## [Page extract]
************

Trade-offs: Higher overhead for large datasets due to individual round-trips, but provides better error isolation.

Batch Strategy

Buffers rows and issues a single multi-value INSERT statement (e.g., INSERT INTO table VALUES (...), (...), (...)).

Best for:

Large datasets and bulk imports
High-throughput scenarios
Balanced performance and reliability

var configuration = new PostgresConfiguration
{
    BatchSize = 1_000,
    MaxBatchSize = 5_000,
    UseTransaction = true
};

var sink = new PostgresSinkNode<Customer>(
    connectionString,
    "customers",
    writeStrategy: PostgresWriteStrategy.Batch,
    configuration: configuration
);

Trade-offs: 10-100x faster than PerRow for bulk operations, but all rows in a batch succeed or fail together.

Copy Strategy

Uses PostgreSQL's native COPY protocol for maximum throughput. Supports both text and binary formats.

Best for:

Maximum throughput bulk loading
Very large datasets (millions of rows)
Data warehouse loading scenarios

var configuration = new PostgresConfiguration
{
    CopyTimeout = 600,  // 10 minutes for large loads
    UseBinaryCopy = true  // Use binary format for better performance
};

var sink = new PostgresSinkNode<Customer>(
    connectionString,
    "customers",
    writeStrategy: PostgresWriteStrategy.Copy,
    configuration: configuration
);

Binary vs Text Format:

Text format (UseBinaryCopy = false): More compatible, easier to debug
Binary format (UseBinaryCopy = true): 20-30% faster, more efficient encoding

Trade-offs: Fastest option for large datasets, but bypasses some PostgreSQL processing layers and has limited error granularity.

************

## [Given data]
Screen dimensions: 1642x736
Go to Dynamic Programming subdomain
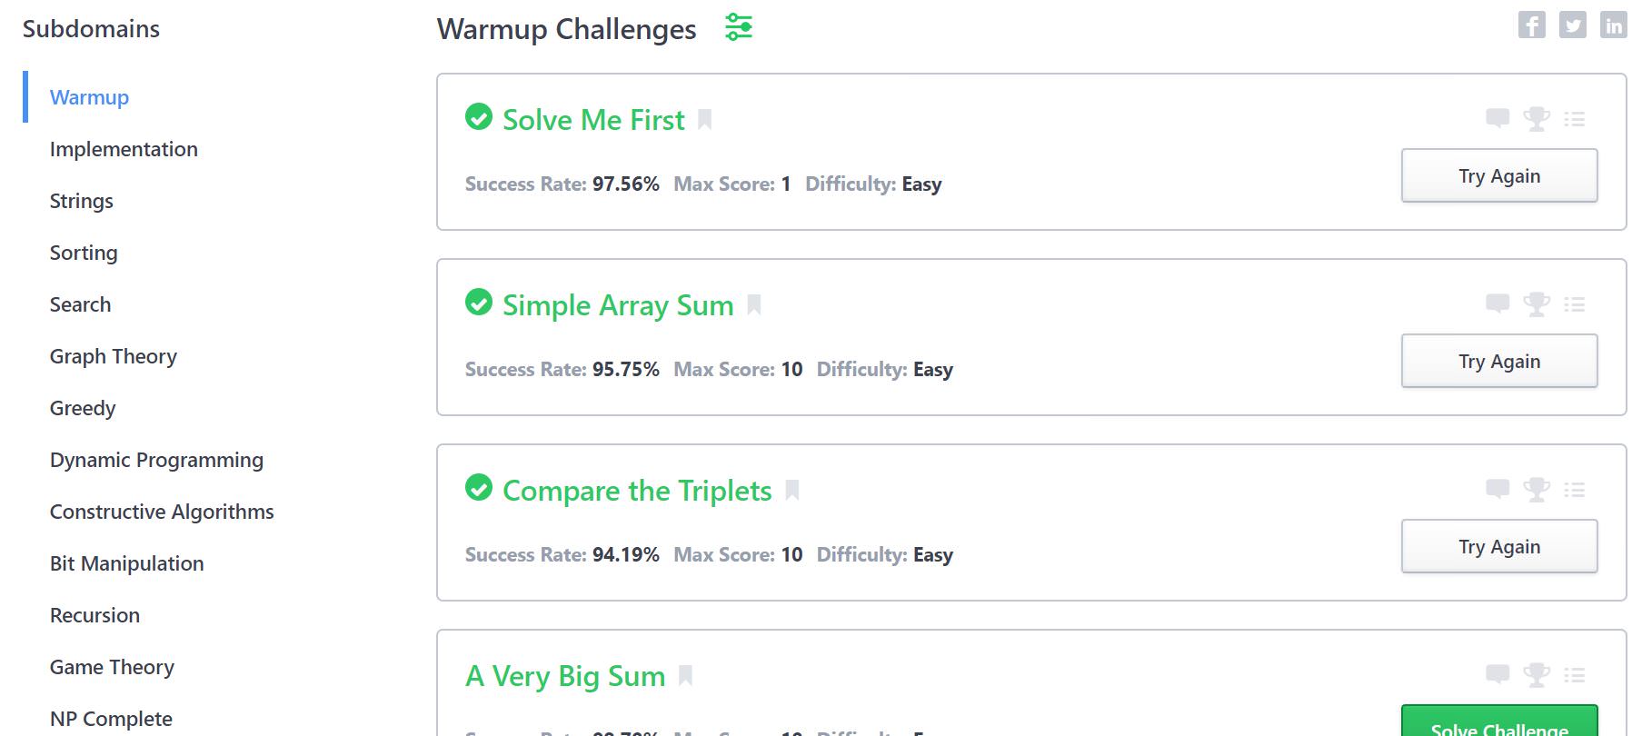(x=156, y=460)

************

## [What is asked]
Reproduce the passage of the PostgreSQL write strategies text from "Uses PostgreSQL's native" up to and including "(millions of rows)".

## [Task solution]
Uses PostgreSQL's native COPY protocol for maximum throughput. Supports both text and binary formats.

Best for:

Maximum throughput bulk loading
Very large datasets (millions of rows)